(続)ベロドロモ部門のアニメーション*サンセバスチャン映画祭2019 ⑦ ― 2019年08月06日 15:26
ビクトル・モニゴテのデビュー作「La gallina Turuleca」
(オリジナル・タイトルのポスター)
★ベロドロモ部門のもう1作はスペイン=アルゼンチン合作のアニメーション、ビクトル・モニゴテ&エドゥアルド・ゴンデルの「La gallina Turuleca」、卵は産めないが、人と話ができるだけではなく歌も歌えるという風変わりなめんどりトゥルレカのお話。もともと同じ題名の童謡があるようです。7月19日のノミネーション発表には、共同監督の一人スペインのビクトル・モニゴテと製作者で脚本家のパブロ・ボッシが出席しました。スペインの子供たちに人気の童謡は、YouTubeで聴くことができます。
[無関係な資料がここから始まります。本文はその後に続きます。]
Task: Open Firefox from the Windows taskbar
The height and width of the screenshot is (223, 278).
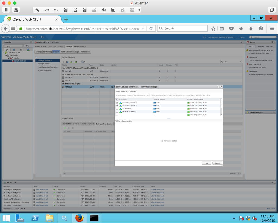Action: tap(79, 218)
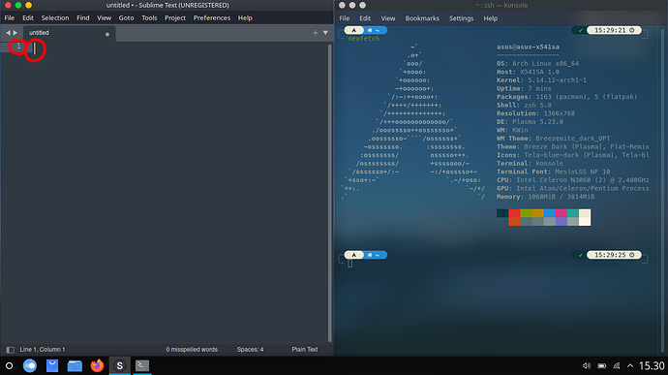
Task: Click the red color block in neofetch palette
Action: (514, 213)
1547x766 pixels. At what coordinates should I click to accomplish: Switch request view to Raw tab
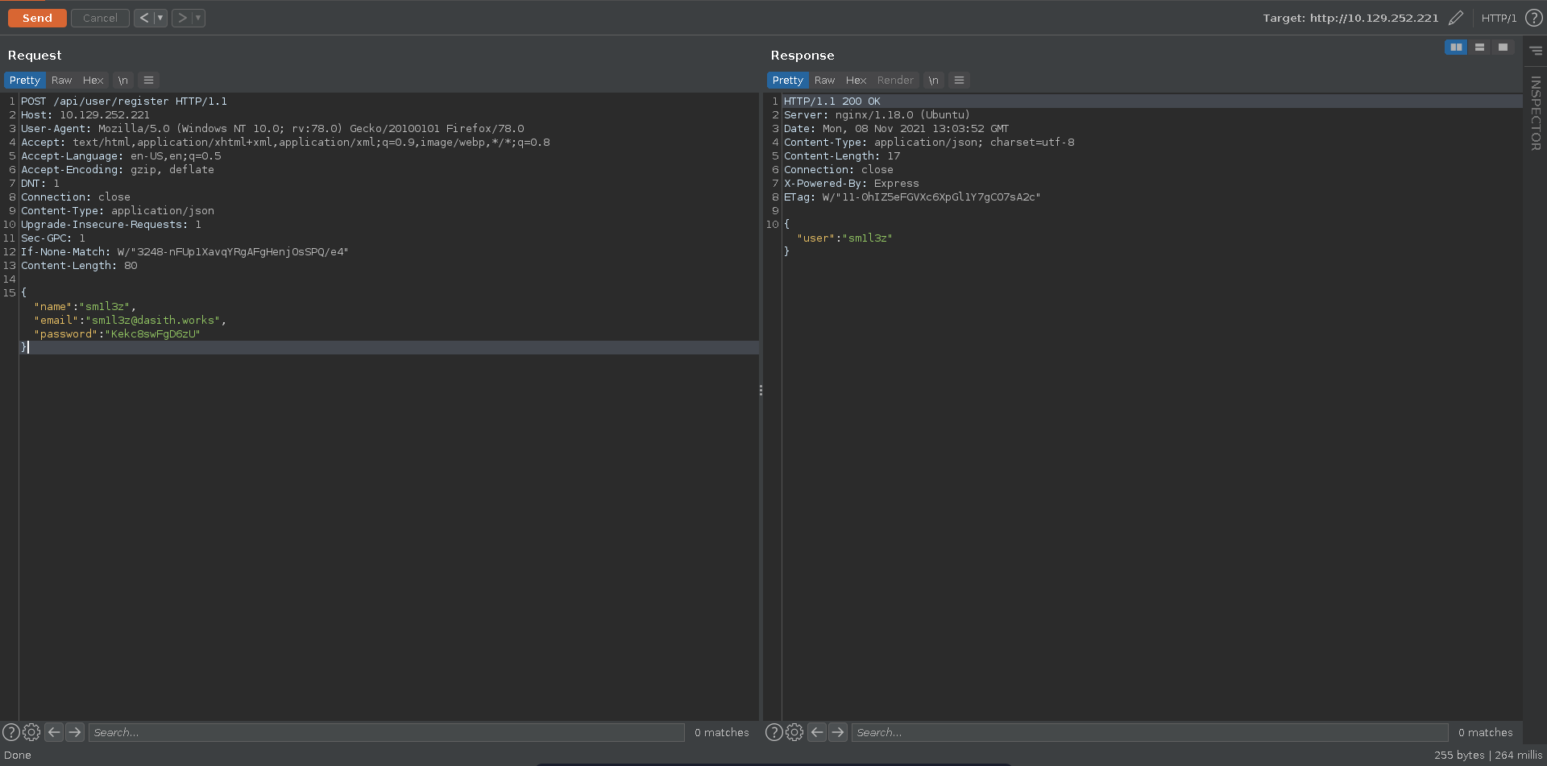point(61,81)
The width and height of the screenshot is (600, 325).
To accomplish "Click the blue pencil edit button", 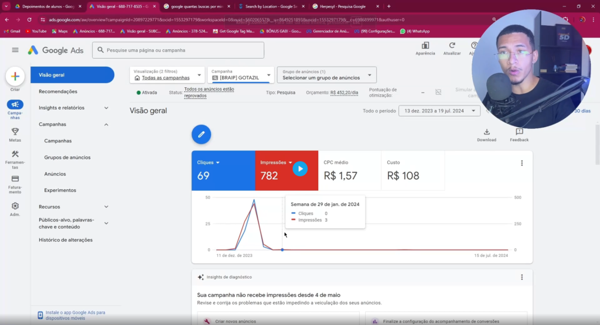I will coord(201,135).
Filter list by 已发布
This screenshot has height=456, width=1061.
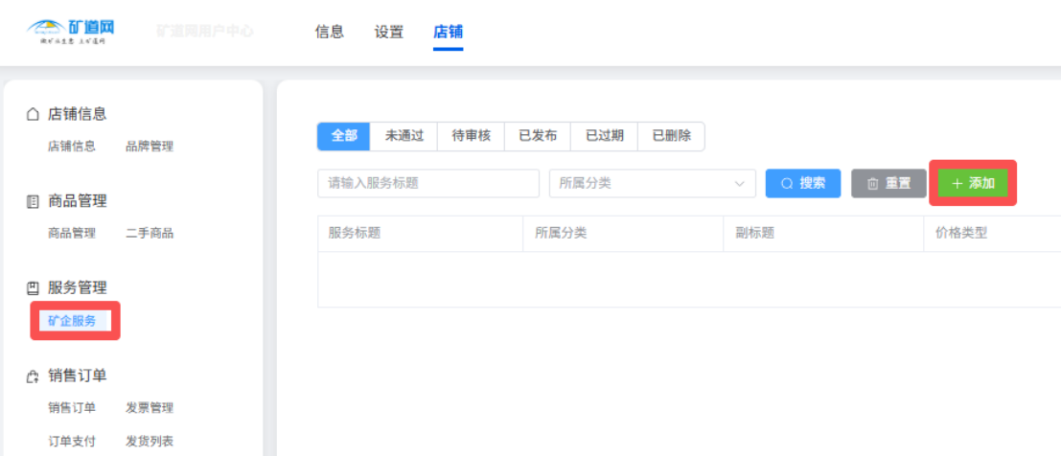tap(538, 136)
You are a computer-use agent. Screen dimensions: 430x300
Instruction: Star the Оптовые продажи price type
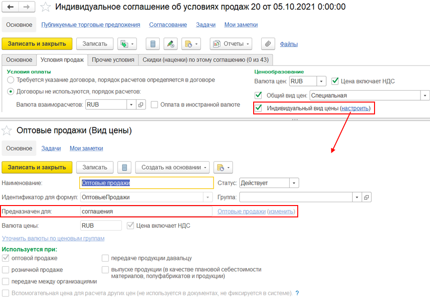tap(7, 130)
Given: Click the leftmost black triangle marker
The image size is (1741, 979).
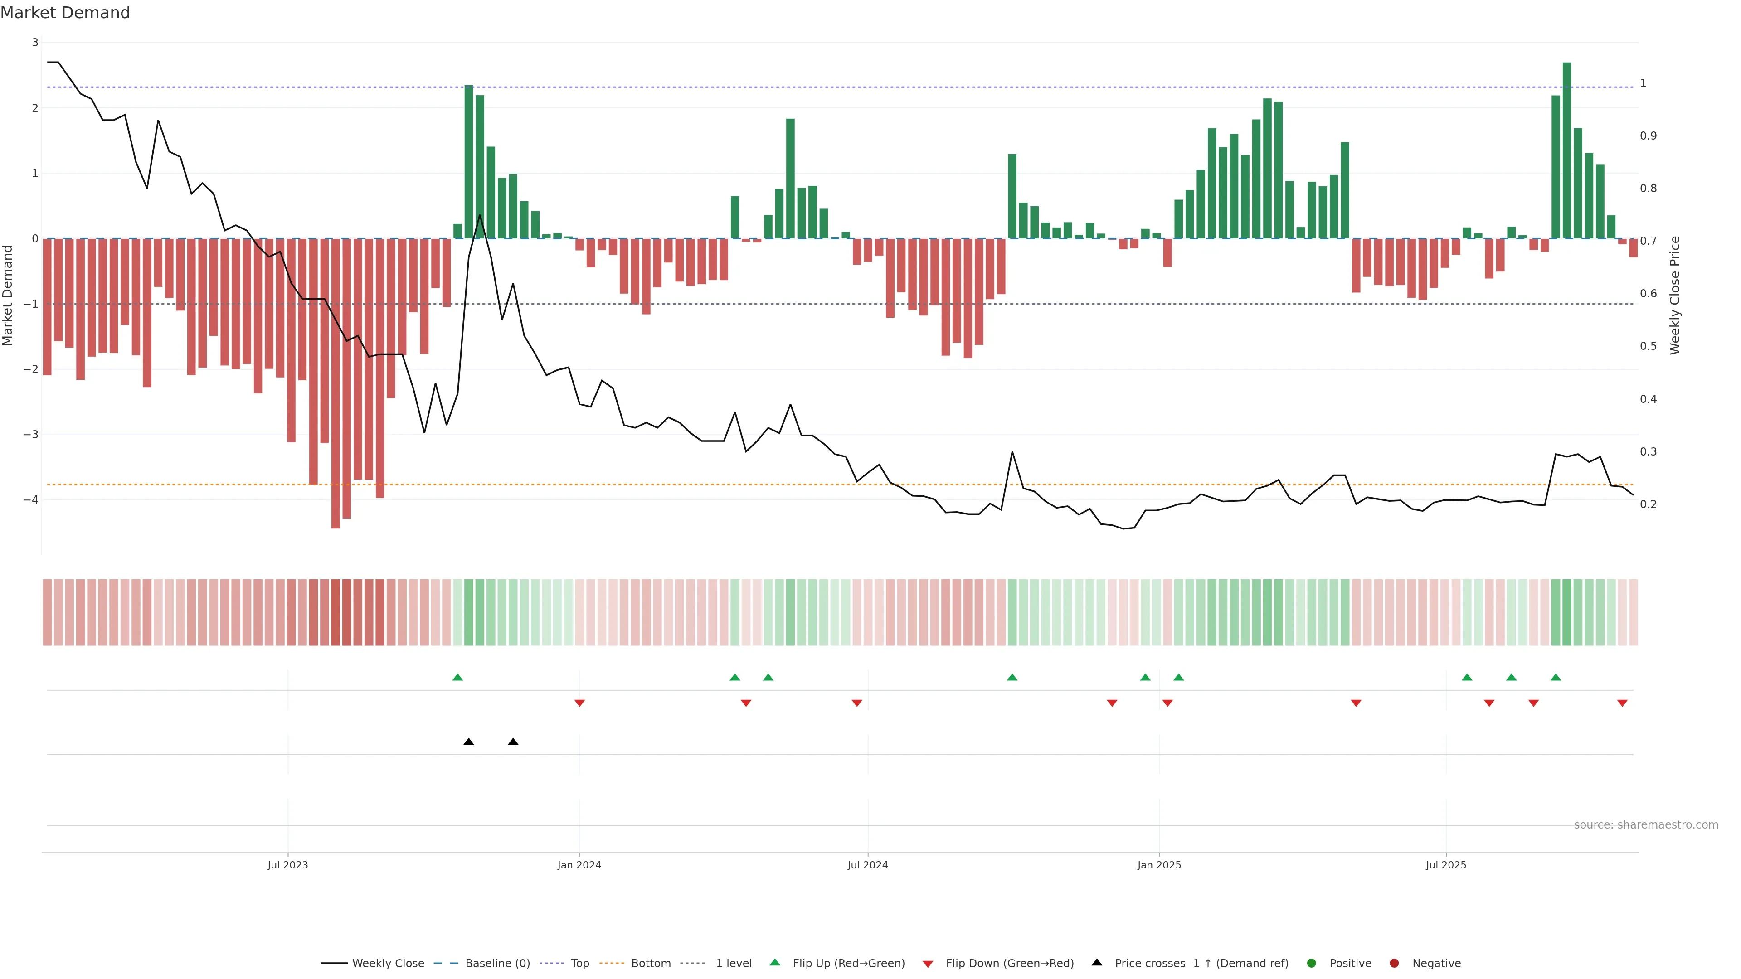Looking at the screenshot, I should (468, 742).
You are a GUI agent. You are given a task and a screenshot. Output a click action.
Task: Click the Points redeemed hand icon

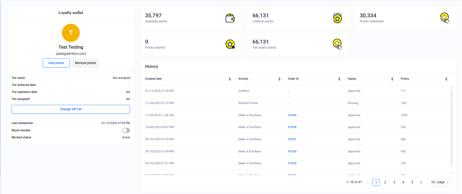pos(444,18)
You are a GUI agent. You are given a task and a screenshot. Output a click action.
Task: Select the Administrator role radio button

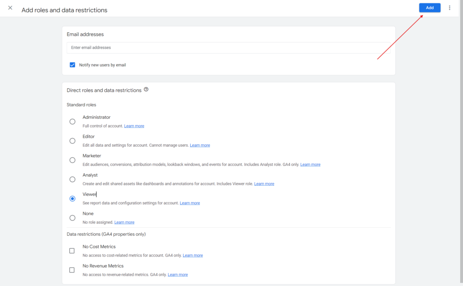[x=72, y=122]
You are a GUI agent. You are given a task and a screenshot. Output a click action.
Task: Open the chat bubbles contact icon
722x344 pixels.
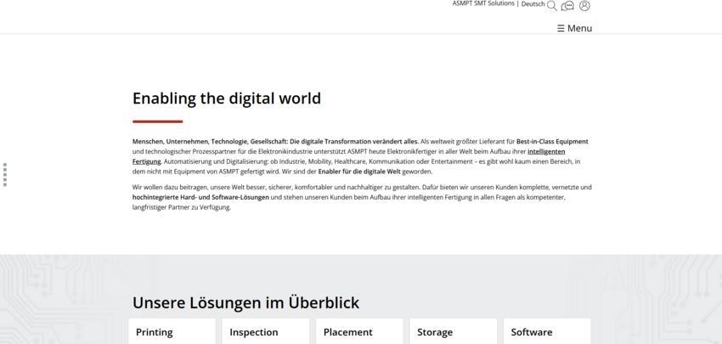click(567, 6)
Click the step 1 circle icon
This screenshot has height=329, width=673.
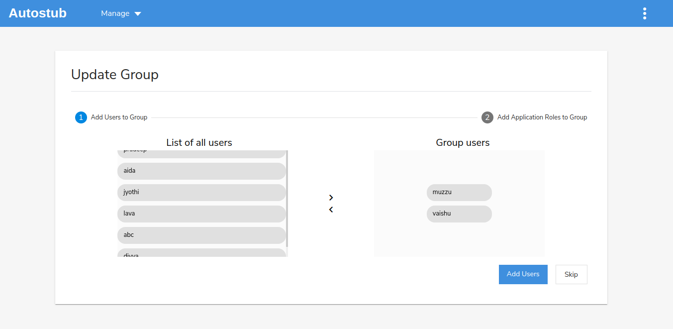[81, 117]
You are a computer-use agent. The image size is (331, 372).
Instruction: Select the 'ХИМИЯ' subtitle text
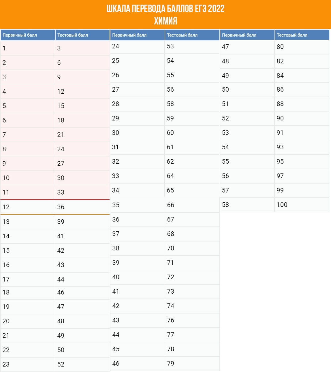pos(166,21)
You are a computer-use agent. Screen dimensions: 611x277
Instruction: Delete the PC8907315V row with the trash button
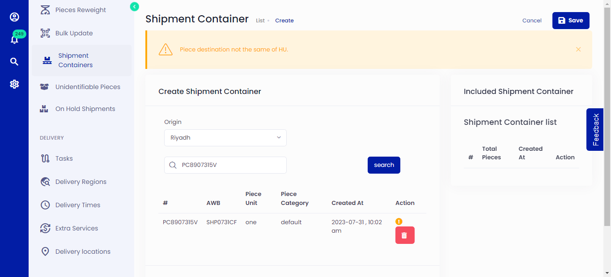405,235
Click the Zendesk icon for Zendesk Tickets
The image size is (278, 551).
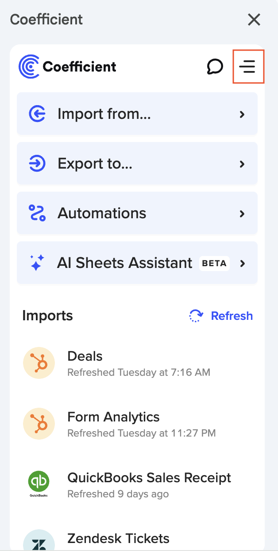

(左から、パブロ・ボッシとビクトル・モニゴテ、サンセバスチャン、7月19日)
「La gallina Turuleca」(オリジナル・タイトル「Turu, the wacky hen」)
製作:Brown Films AIE / Pampa Films / Tandem Films / Producciones A Fonsagrada /
Gloriamundi Producciones / Mogambo
監督:ビクトル・モニゴテ、エドゥアルド・ゴンデル
脚本:パブロ・ボッシ、フアン・パブロ・ブスカリニ、エドゥアルド・ゴンデル
音楽:セルヒオ・モウレ・デ・オテイサ
撮影:アレハンドロ・バレンテ
プロダクション・デザイン:ビクトル・モニゴテ
美術:ベアトリス・カストロ・エレディア
プロダクション・マネージメント:フローラ・カンペロ、クリスティナ・スマラゴ、他
録音エディター:フアン・フェロ、他
製作者:アグスティン・ボッシ、クリスティナ・スマラゴ、ディエゴ・ロペス・アルバレス(以上エグゼクティブ)、パブロ・ボッシ、リカルド・マルコ・ブデー、カルロス・エルナンデス、イグナシオ・サラサル=シンプソン、他多数
アニメーション:マティ・ベンリョチ、フェルナンド・ガルシア=ソトカ、エドゥアルド・オリデン・エルミダ、他
データ:製作国スペイン、アルゼンチン、スペイン語、2019年、アニメーション・コメディ、配給元Filmax、スペイン公開2020年01月01日
キャスト(ボイス):エバ・アチェ(めんどりのトゥルレカ)、ホセ・モタ(悪党アルマンド)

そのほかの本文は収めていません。